A big thank you go's to Matt Holloway who very kindly lent us the works pickup to collect it an bring it back to the yard.

This is one of the original tyres that was on the tractor when we bought it, it was flat and had perished. So a shufty on ebay found a better pair.
The cutting deck works but looks a bit ropy, so to have a proper look I decided to take it off.  Moving the belt guide and the belt, then a removel of the two bolts on the front and the cutting deck drops down. A gentle slide forward off the rear mount an then the hole thing can slide out.
It dose look a bit a bit ropy but it is complete and works. You can by a repro deck that is made slightly better then the original, so I will be looking it to that.
Next job is to fit a new drive belt.

The back axle needs to be removed to fit the belt over the rear pulley. I first took off the grass deflector that hangs under the back axle. Then undo the 4 bolts holding the back axle. Oh yer plus the four bolts of the two front brackets. Two of the bolt on the front brackets were holding the grass deflector on, so I already had removed them. Oh having a Brummie screw driver (A hammer)nearby is always handy.

Once nuts are removed the tractor was lowered, I then got a small bottle jack under the backend and lifted the body of the tractor off the rear axle enough to lift the PTO shaft out of the back end and enough clearance to remove the belt.
Two jockey pulleys removed an the old belt was ripped out.
Then the careful job feeding the new belt back in.
There you go belt into place. the jockey pulleys (top right of the photo) also put in.
Bolts cleaned up an placed in, then the body was lowered. Nuts on and tightened,  job done. I wont be fitting the grass deflector yet, I want to replace the rubber deflector, so I will be taking that home an do it in the shed.

Ahh a comfy seat to relax after all that work I have done.

Another close inspection of the cutting deck, topside.
And underneath, it don't look good.

Two Jobs that was done after Phil bought it was a new bit of rubber fuel pipe between the tank an the carburettor, cuz the old one was like a tea bag...                                                                       

                                             "IT LET THE PETROL FLOOD OUT!"

I also had to by a new battery, the original one the plates had broken up inside.

A Briggs and Stratton 11hp four stroke air-cooled petrol engine.
Righty ho, now I've got the grass deflector back to the shed, the bolts were seized so I nipped them off with the Dremel.
That's it off.

Phil has allsorts of stuff he collected over the years, he had bangon the right size bit of rubber.

 I placed the old bit on top an marked it out.

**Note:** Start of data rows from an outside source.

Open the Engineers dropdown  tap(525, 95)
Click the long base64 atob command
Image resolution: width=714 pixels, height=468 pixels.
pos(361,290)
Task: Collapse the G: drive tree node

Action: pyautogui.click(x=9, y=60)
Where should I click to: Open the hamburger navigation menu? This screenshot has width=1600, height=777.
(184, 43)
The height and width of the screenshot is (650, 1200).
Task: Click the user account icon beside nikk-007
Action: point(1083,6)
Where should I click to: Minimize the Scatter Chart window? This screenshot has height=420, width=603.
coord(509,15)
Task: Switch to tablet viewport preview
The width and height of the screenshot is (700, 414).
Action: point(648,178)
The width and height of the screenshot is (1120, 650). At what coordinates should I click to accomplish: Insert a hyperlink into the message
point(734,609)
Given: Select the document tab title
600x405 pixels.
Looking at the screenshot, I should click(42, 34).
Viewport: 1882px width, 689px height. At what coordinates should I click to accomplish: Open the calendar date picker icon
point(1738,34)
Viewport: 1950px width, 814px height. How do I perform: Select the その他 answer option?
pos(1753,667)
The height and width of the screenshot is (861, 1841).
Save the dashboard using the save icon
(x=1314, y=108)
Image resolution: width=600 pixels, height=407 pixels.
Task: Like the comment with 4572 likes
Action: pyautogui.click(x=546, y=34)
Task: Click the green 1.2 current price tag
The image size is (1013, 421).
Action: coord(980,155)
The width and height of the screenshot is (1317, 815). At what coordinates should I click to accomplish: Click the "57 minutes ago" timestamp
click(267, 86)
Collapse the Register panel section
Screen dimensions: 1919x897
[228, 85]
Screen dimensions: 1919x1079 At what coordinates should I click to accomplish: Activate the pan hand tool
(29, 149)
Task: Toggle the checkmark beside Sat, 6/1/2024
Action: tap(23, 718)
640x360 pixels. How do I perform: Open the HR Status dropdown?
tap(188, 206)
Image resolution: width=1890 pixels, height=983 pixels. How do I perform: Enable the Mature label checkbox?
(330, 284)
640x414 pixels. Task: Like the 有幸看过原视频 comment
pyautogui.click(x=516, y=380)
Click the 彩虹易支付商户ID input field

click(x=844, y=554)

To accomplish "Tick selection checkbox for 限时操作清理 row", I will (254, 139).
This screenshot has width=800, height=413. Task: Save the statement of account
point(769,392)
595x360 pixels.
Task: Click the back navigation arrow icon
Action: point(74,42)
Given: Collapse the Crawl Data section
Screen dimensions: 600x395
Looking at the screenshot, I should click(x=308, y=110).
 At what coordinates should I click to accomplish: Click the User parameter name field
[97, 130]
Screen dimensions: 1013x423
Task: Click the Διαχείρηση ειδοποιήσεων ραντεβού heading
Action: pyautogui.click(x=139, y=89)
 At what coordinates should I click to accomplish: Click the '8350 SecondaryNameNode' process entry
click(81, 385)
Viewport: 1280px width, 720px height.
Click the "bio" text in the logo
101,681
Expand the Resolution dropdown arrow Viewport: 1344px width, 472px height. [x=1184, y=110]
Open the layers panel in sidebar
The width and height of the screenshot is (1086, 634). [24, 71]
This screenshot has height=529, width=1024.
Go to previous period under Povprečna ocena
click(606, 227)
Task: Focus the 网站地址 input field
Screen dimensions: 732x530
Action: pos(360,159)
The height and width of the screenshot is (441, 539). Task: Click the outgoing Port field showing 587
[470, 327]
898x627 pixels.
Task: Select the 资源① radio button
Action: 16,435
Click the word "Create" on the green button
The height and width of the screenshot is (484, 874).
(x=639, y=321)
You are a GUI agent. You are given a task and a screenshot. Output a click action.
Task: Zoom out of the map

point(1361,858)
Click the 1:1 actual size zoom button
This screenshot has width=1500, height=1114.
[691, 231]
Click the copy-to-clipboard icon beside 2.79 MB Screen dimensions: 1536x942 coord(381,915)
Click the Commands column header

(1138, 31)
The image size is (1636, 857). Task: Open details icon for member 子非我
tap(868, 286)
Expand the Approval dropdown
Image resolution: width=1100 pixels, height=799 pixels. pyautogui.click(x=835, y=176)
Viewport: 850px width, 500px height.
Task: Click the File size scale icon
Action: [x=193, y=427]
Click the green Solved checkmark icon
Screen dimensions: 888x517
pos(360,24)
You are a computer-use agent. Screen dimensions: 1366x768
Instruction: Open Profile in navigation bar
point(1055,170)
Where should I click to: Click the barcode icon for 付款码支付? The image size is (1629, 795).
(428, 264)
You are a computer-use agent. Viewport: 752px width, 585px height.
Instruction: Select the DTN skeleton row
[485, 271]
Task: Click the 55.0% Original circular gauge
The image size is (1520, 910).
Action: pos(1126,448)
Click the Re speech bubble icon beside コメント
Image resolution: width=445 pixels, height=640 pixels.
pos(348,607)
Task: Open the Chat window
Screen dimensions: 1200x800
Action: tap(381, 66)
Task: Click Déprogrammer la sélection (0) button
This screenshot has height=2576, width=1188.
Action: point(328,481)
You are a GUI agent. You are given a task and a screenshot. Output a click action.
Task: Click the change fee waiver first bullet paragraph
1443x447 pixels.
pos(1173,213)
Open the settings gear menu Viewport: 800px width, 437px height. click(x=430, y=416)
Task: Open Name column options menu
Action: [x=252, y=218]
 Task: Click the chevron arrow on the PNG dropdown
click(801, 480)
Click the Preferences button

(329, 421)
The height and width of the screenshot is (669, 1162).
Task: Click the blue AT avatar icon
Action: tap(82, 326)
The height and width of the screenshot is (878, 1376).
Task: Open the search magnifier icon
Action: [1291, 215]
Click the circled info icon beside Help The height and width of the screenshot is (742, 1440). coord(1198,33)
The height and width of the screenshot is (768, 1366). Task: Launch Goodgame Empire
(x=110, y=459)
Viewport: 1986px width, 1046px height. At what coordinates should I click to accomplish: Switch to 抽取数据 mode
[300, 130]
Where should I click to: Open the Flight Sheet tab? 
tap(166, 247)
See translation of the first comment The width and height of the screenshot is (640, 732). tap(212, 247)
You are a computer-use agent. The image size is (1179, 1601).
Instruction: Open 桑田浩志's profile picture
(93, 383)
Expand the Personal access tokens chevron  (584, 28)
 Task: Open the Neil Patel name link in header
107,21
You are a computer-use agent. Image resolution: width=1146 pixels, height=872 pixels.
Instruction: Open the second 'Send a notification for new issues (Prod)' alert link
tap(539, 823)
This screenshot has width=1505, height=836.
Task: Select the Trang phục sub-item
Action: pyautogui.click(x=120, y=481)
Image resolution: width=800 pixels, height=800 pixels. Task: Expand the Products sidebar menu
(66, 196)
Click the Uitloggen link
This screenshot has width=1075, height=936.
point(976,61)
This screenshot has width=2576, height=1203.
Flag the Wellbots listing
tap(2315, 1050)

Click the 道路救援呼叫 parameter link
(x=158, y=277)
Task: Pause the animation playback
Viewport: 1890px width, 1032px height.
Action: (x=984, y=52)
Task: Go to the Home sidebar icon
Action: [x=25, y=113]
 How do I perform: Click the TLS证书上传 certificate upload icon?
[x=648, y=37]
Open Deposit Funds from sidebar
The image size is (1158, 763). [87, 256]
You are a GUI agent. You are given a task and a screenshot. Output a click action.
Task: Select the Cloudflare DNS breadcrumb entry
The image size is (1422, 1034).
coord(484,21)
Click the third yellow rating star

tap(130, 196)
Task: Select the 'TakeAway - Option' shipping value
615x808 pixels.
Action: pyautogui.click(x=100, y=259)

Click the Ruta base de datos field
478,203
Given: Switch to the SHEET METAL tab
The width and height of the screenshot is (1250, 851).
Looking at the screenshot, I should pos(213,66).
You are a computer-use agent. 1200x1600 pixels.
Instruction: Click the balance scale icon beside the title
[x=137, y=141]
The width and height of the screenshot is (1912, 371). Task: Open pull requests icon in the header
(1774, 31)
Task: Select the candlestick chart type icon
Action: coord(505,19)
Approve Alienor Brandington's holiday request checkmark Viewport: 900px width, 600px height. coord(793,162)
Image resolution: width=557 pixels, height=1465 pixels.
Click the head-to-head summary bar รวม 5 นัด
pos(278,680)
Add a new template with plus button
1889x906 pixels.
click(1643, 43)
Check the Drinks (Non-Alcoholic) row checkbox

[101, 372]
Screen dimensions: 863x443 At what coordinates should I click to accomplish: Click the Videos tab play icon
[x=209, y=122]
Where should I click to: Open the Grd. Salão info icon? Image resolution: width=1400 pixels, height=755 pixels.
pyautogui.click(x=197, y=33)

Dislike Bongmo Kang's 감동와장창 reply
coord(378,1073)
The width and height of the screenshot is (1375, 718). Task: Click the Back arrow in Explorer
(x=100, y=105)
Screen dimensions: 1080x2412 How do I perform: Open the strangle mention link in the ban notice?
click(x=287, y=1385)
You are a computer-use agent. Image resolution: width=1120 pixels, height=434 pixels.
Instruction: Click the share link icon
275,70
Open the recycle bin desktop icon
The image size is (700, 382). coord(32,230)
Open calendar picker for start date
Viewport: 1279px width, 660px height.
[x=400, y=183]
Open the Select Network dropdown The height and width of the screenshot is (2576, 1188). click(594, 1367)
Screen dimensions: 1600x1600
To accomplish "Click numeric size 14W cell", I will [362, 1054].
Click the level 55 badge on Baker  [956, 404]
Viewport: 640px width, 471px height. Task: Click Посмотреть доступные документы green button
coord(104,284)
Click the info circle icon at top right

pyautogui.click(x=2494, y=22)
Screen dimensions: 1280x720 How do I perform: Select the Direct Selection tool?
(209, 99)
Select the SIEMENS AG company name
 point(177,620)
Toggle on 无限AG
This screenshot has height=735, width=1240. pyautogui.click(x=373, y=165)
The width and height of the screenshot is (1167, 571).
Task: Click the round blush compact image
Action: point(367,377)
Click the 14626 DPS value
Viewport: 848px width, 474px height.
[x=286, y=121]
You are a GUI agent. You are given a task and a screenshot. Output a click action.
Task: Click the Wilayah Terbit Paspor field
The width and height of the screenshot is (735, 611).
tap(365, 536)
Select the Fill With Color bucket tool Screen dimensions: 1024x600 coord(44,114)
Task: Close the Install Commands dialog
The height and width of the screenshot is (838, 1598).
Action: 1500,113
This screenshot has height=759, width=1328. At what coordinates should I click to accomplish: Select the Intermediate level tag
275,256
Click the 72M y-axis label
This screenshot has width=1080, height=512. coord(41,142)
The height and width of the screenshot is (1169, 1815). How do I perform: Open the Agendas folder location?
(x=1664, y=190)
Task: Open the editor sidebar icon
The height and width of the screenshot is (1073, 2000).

Now here is a fantastic tip on cutting rubber, this was told to me by Steve Knight and James Yardley while I was down at the Great Dorset Steam Fair (2016). When cutting rubber have a sharp knife and a pot of water. Dip the blade in the water an start cutting. Don't let the blade dry out, cut a bit, dip in the water and cut a bit more, dip in the water, so on an so forth....... easy peasy, you will be surprised.
With help from a screw driver to open the channel an a hammer to tap down the rubber, I slid in the new deflector.
Drilled out the bolts holes.
Bolts pushed through an nuts/washers on and tightened up.
Another job knocked off the list.
When I replaced the drive belt, I noticed the plastic Jockey pulley had a nasty grove in it. I bought a replacement pulley to replace it.
Tightening up the brakes.
A quick replacement was the spark plug cap. The other one looked ruff so I bunged one that is waterproof.
James Yardley's tractor puller Noise Pollution has a petrol V8 engine. the exhaust pipes are short bits of pipe straight off the manifold.
I wondered what my tractor would sound like if I did the same. I found a bit of exhaust pipe on ebay with the same mounting, slight cut and shut, and a bit of dodgy welding by Phil and I bolted it on. 
We filmed it. Not too bad.

Another part arrived, A powered sweeper grass box. Purchased off ebay but it has a problem, its slightly seized.

The fold over clips that hold it to the back of the tractor were seized up number one. A dose of penetrating fluid an my small prise bar loosened a bit.

Start of the strip down. The belt guard surprised me, the bolt snapped when I tried to undo it and when I lifted the guard off a load of dirt an rust fell out.
A few more rusty bolts later I had striped it down to the serious problems.
The main sweeper bearing is a non turner.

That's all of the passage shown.